Trade secrets fill the gaps where patents cannot. But confidentiality alone does not create legal protection. Due diligence teams ask whether written policies exist, NDAs are enforced, and access controls are real. A company that can describe its “secret sauce” without exposing it, and prove it protects that information, earns credibility.
Freedom to operate (FTO) is the final test of market viability. It asks not whether a product is patentable, but whether it can be sold without infringing the rights of others. A company may hold powerful patents yet still face litigation. FTO analysis maps these risks, aligns launch timelines with patent expirations, and identifies where licences or design changes may be required. Buyers do not expect perfection; they expect preparedness.
Cross-border transactions multiply complexity. IP rights differ by jurisdiction – what is enforceable in Germany may be narrow in the US, and translations can distort claim scope. Due diligence must account for filing timelines, regulatory exclusivities, and enforcement strength in each market. A portfolio strong in Tokyo can be toothless in Texas.
For investors, the goal is not zero risk but confidence. They look for three signals: clear ownership, scope that shields the business model, and mapped third-party risks. Companies that audit assignments, link IP to revenue, assess FTO early, and enforce trade-secret policies turn potential liabilities into bargaining power.

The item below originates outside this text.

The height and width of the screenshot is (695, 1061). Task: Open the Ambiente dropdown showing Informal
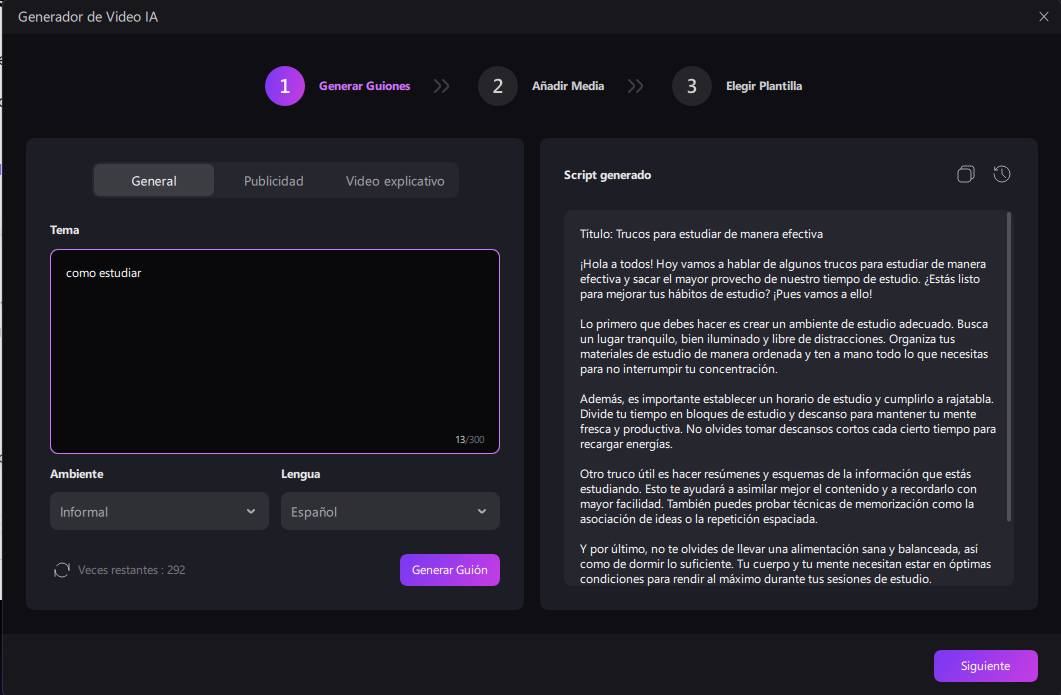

Ultimately, IP diligence is about predictability. When ownership, scope, and freedom to operate are secure, IP becomes the foundation of trust in a deal. When neglected, it shifts from asset to anchor, eroding value through lawsuits and retroactive fixes. Firms that treat IP as strategy, not paperwork, earn better valuations, close faster, and inspire confidence that what they are selling is truly theirs to sell.
Patent attorney Chris Halliday leverages over 25 years at the intersection of innovation and law to guide life sciences companies through patent prosecution, IP strategy, and transactions. He advises biotech, MedTech, and pharma clients on protecting and maximising their intellectual assets.